Prof. Piotr Hoffman: W relacji lekarz-pacjent ważne są …wzajemne spojrzenia
- Moim zdaniem telewizyty, porady online to wymuszony sposób kontaktowania się z pacjentem. Oczywiście rozumiem, że znaleźliśmy się w sytuacji, kiedy ich wprowadzenie wydawało się koniecznością. Ale chyba poszliśmy za daleko. Jest wiele okoliczności, co dokładnie widać w kardiologii, dowodzących, że mogą one przynieść więcej szkody niż pożytku. A nawet, nierzadko, tylko zło. Nic, żaden tele-wywiad nie zastąpi bezpośredniego badania, kontaktu z pacjentem face to face. To, jak pacjent patrzy na lekarza, może mieć być początkiem terapii.
Telewizyty sprawdzają się wówczas, gdy lekarz dobrze zna swojego pacjenta, kiedy chodzi o poradę w sprawie modyfikacji dawkowania leku, zlecenia na badanie specjalistyczne czy przepisanie innego leku.

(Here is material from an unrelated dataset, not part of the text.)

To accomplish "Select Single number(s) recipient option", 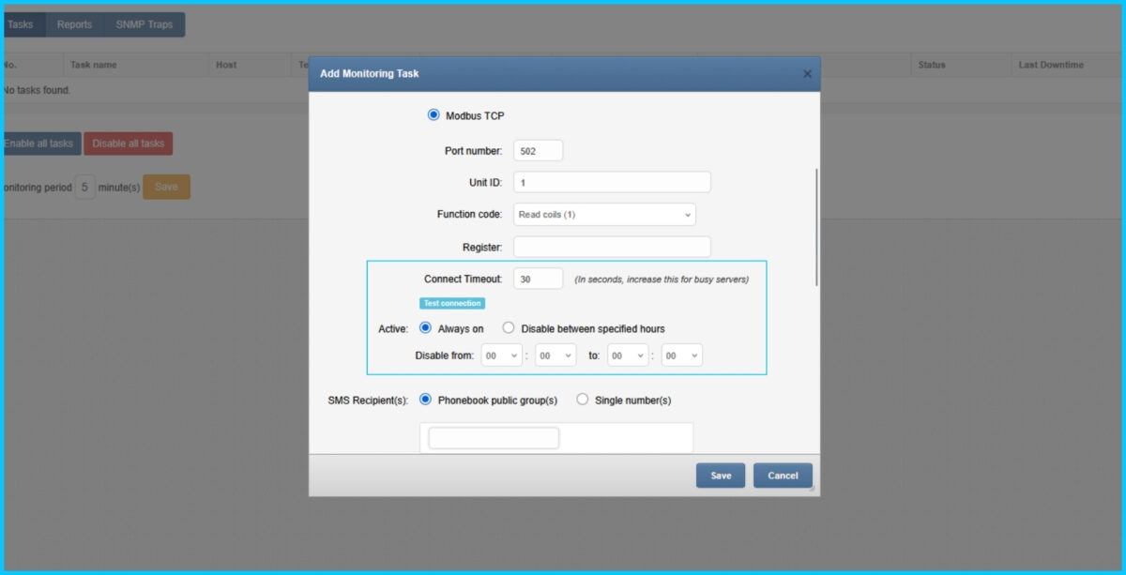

Pamiętajmy, że pacjenci kardiologiczni często mają kilka chorób współistniejących, biorą różne leki albo ich nie biorą, choć powinni – wówczas w trakcie telewizyty mogą się do tego nie przyznać, będą kluczyć, zwodzić, a podczas wizyty stacjonarnej lekarz może sam do tego dojść.
Zasadniczo lekarz udzielający teleporady powinien zorientować się, czy to wystarczająca forma, czy też należy pacjenta skierować na normalną wizytę. Ale jeśli pacjent nie mówi wszystkiego, jeśli nie potrafi przekazać pełnej informacji o swoim stanie zdrowia?...No właśnie. Dlatego ja nie jestem fanem teleporad, to dla mnie zbyt techniczne podejście do pacjenta. Ja lubię kontakt bezpośredni, którego, powtarzam, nic i nikt nie zastąpi.